◆ GIVEN TASK
Copy the data word for word, beginning at the line that contains "How do I perform: Select" and ending after the line that contains "Click the Twitter".

## begin AVAILABLE RECORDS

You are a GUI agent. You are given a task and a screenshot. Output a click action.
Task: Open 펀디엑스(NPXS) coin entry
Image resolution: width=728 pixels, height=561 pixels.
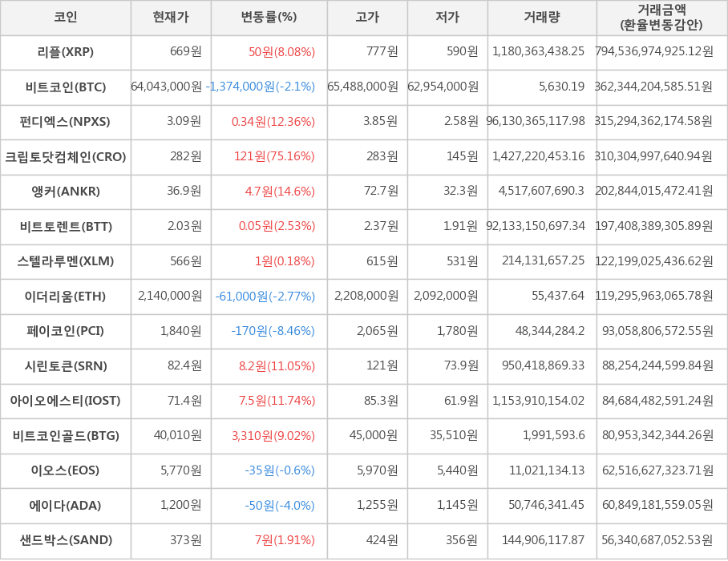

## end AVAILABLE RECORDS
## begin AVAILABLE RECORDS

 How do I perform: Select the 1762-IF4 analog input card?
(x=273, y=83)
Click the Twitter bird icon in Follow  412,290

## end AVAILABLE RECORDS
## begin AVAILABLE RECORDS

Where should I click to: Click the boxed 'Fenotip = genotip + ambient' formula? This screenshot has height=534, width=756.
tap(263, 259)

## end AVAILABLE RECORDS

◆ CORRECT RESULT
 How do I perform: Select the 1762-IF4 analog input card?
(x=273, y=83)
Click the Twitter bird icon in Follow  412,290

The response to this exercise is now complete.